Copyright © 2009 by William R. Mistele.  From Undines: Lessons from the Realm of Water Spirits, N. Atlantic Books, summer 2110


                           An Undine Possession


Fairy tales sometimes mention that an undine can take possession of a woman’s body in order to marry a man.  Consider a case in Germany from the 1930s.  A master of hermetic magic warned one of his students not to seek an undine as a companion, but the student ignored his advice.

     According to tradition, an undine enters the body of a woman at the moment of her death and revives the body, restoring its life. She then has the departed woman’s memories and may pretend to be the woman who died.  Soon after entering a body, she goes in search of the man who called her.      

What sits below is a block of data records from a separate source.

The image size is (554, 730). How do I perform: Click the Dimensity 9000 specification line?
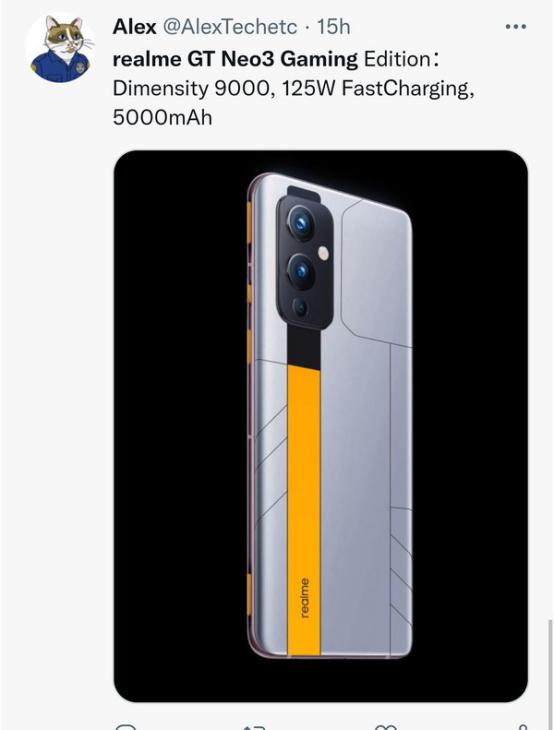tap(294, 88)
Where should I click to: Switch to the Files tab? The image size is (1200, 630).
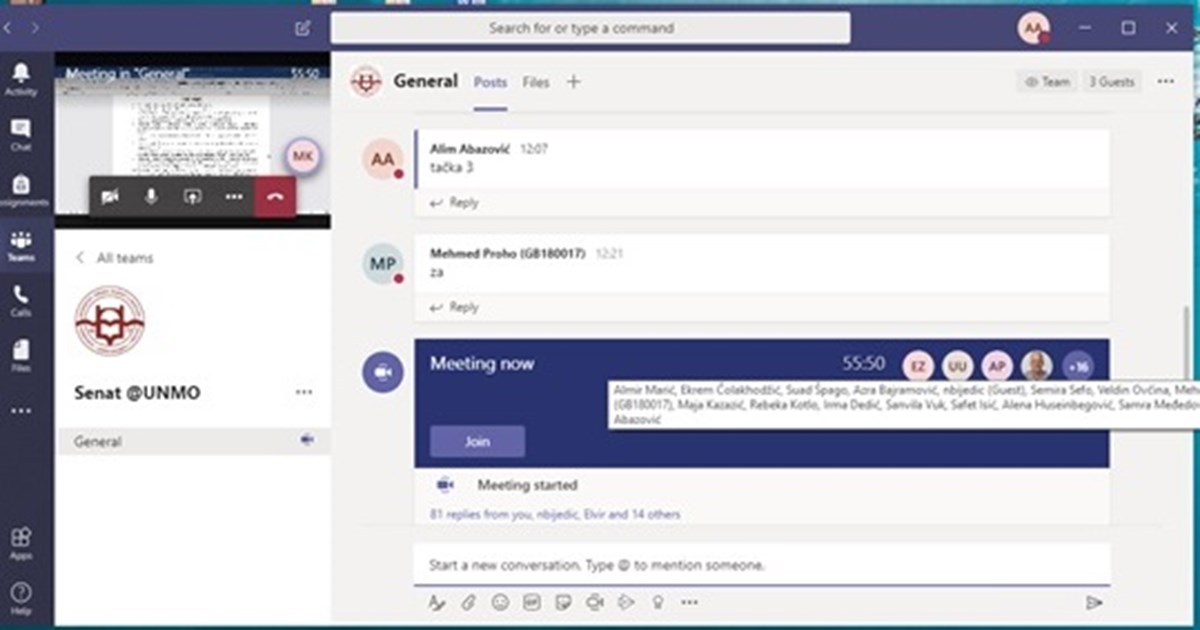(x=536, y=82)
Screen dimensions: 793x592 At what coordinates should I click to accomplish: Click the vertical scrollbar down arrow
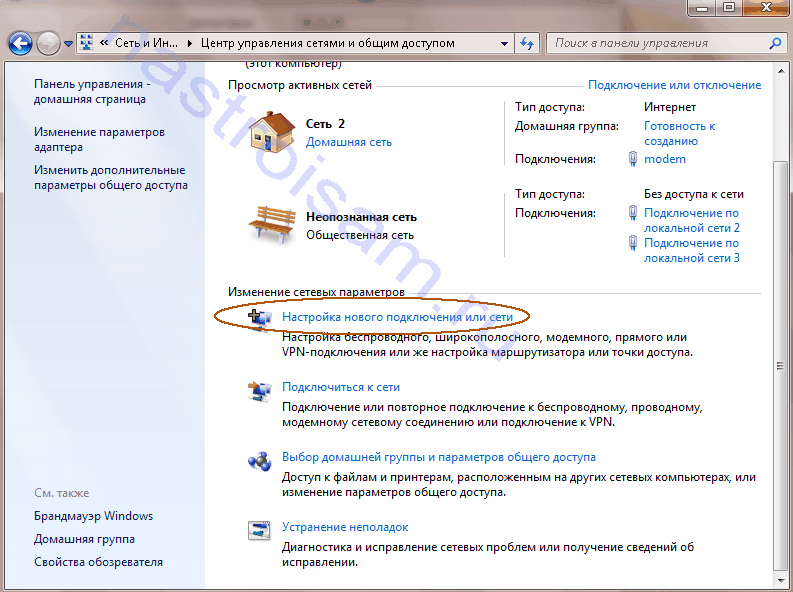(x=781, y=582)
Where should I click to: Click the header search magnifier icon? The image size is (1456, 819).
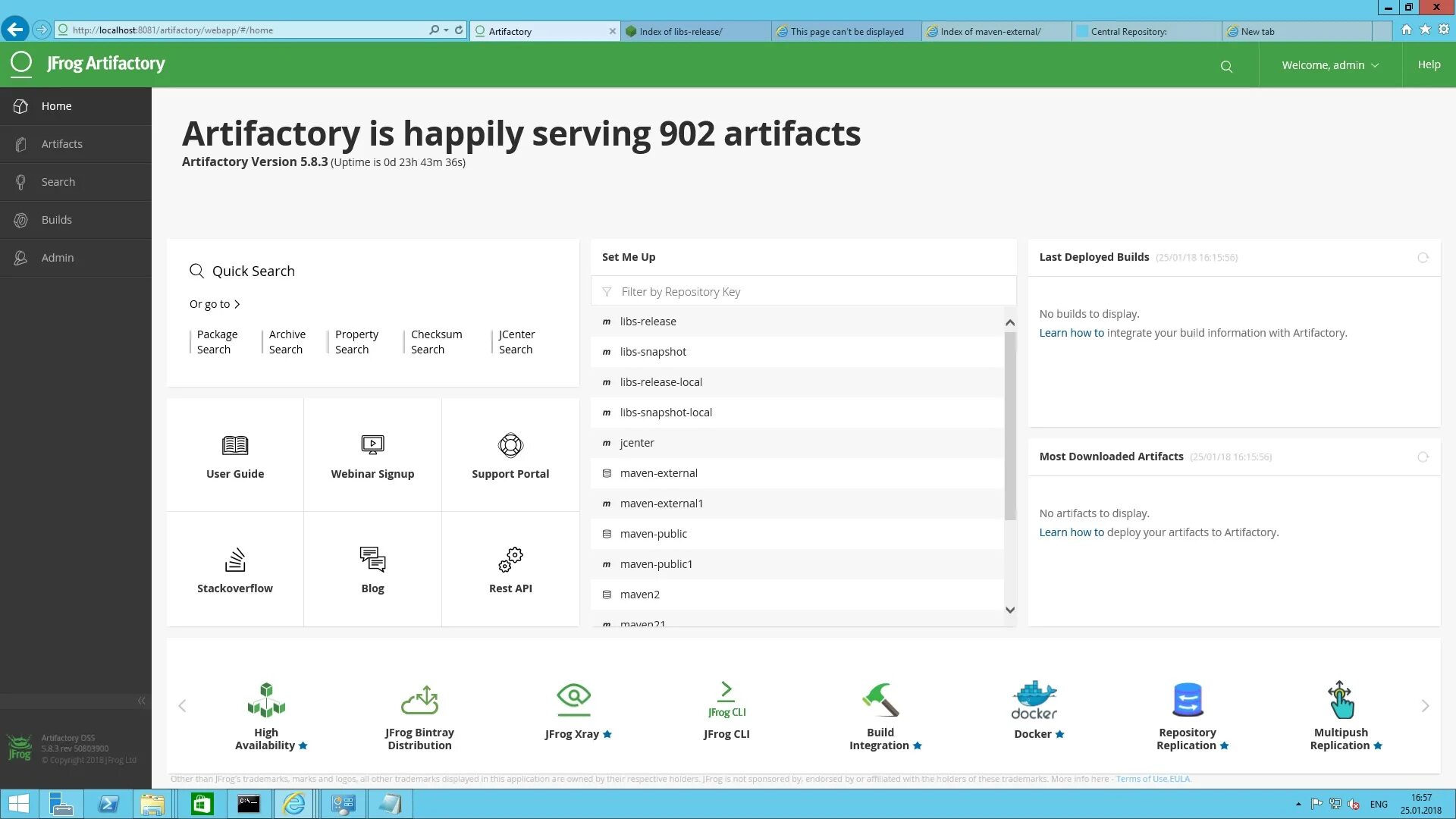(x=1226, y=67)
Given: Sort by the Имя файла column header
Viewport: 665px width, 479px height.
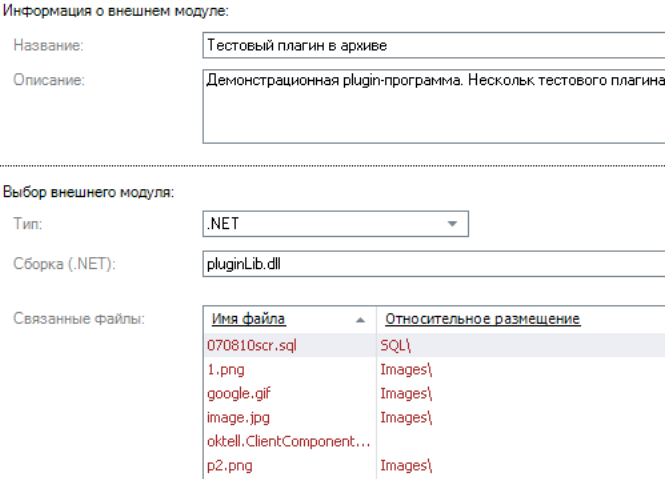Looking at the screenshot, I should tap(249, 319).
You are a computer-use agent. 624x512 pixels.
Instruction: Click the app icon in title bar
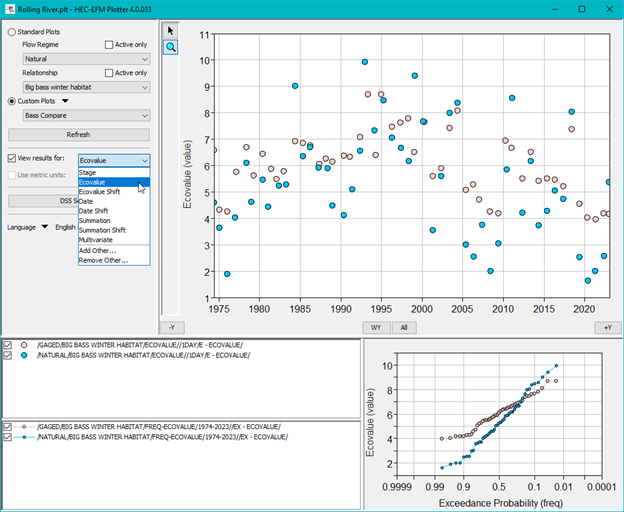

     In this case, the man who sought the undine as a lover was very skilled in manipulating elemental energies.  That was part of his magical training.  He did not, however, understand the spiritual significance of water.  He could open with ease the gates to the undine realm, but he understood little of the ways undines feel and perceive. 

    Although knowledgeable of magic, he had few social skills and some psychological problems.  As a result, he felt acutely isolated and empty inside.   

    It was, therefore, much easier for him to find a girl friend who was an undine rather than a real woman.  He found an undine that was both available and comfortable with him.  In normal courting, sometimes men will put out a tremendous amount of energy and creativity in order to win a woman’s affection.  As a magician, he focused an entire cycle of courting and romance into one magical command: He asked the undine to find and enter a suitable body in his area. 

    She had a great capacity for bonding.  She could easily make a man feel like she was inside of him and part of him.  To be near her was to feel an inner connection. 

   The undine’s inner life had the feeling of the open sea, of a strong wind during a dark night with gusts, huge waves and spray.  She was wild, free, an elemental being attuned to water in its primordial power.  He found her refreshing, invigorating, energizing, and reviving.

    This is what happened next:  An otherwise healthy young woman choked to death one night in his city.  The undine immediately entered the woman’s body and brought the woman back to life, restarting her heartbeat and breathing.    

     Since the man and undine were in telepathic contact, he was aware that the undine had entered his world.  At that moment, he felt that his life was about to change profoundly.  Telepathically, he asked her to meet him in front of a nearby cathedral.    

    Dating is a risky business.  But in this case, he already knew the undine--they had bonded.  Nonetheless, meeting the undine in physical form for the first time was like meeting a woman who had just stepped out of a gate to heaven.    

   He got everything he wanted or could imagine in a partner and lover.  The downside was that he lost interest in just about everything else in his life.  His job was okay.  But he lacked ambition.  And he never got around to developing any social skills worth mentioning.

    The society in which they lived was formal, and the gender roles were restricted.  They married and had two children. 

    The children never suspected that their mother was a mermaid.  She loved and nurtured them, perhaps more than other women.  But as is possible with undines, bonding and love do not preclude detachment.  For an undine, love is not so rare that one must stake a claim or define its direction in order to preserve it.    

    Consequently, she was not ambitious for her children.  She never discussed their goals in life.  That was outside of her experience.  

     What of the man?  He had been told that under an undine’s influence, he could lose his opportunity to pursue a spiritual path.  Was the master’s warning insufficient to guide the student?  

    When he held the undine in his arms at night, he felt the wild waves of the open ocean crashing down and rolling around and through him.  With this pageantry of nature welling up from within his feelings, he was content.

     Perhaps more is required than having a sacred purpose if one is to overcome the enchantments of beauty and love.  In our world, happiness is so rare, its sources so hidden, that when it appears, it carries its own authority.  The will of a magician often seeks to attain great goals and fulfill noble missions.  But love contains mysteries that magicians have yet to imagine.